_Assigned task_:
All of the data needs to be printed again, exactly as written.

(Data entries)
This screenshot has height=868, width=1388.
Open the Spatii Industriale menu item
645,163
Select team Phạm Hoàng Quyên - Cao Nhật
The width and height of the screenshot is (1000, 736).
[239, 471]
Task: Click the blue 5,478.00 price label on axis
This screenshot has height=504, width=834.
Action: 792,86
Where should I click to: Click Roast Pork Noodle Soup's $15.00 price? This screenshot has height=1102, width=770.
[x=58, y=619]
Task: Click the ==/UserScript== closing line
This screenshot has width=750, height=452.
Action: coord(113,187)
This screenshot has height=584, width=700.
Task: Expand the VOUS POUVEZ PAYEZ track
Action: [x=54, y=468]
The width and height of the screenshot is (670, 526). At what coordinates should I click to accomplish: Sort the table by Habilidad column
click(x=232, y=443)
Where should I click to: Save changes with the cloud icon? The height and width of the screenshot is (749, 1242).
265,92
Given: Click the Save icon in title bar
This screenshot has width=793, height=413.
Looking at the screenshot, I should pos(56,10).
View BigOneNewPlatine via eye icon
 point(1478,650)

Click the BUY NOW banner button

_Solution to this task_:
This screenshot has height=868, width=1388.
Open the Spatii Industriale menu item
645,163
Select team Phạm Hoàng Quyên - Cao Nhật
The width and height of the screenshot is (1000, 736).
[239, 471]
Task: Click the blue 5,478.00 price label on axis
This screenshot has height=504, width=834.
Action: 792,86
Where should I click to: Click Roast Pork Noodle Soup's $15.00 price? This screenshot has height=1102, width=770.
[x=58, y=619]
Task: Click the ==/UserScript== closing line
This screenshot has width=750, height=452.
Action: coord(113,187)
This screenshot has height=584, width=700.
Task: Expand the VOUS POUVEZ PAYEZ track
Action: [x=54, y=468]
The width and height of the screenshot is (670, 526). At what coordinates should I click to accomplish: Sort the table by Habilidad column
click(x=232, y=443)
Where should I click to: Save changes with the cloud icon? The height and width of the screenshot is (749, 1242).
265,92
Given: Click the Save icon in title bar
This screenshot has width=793, height=413.
Looking at the screenshot, I should pos(56,10).
View BigOneNewPlatine via eye icon
 point(1478,650)

Click the BUY NOW banner button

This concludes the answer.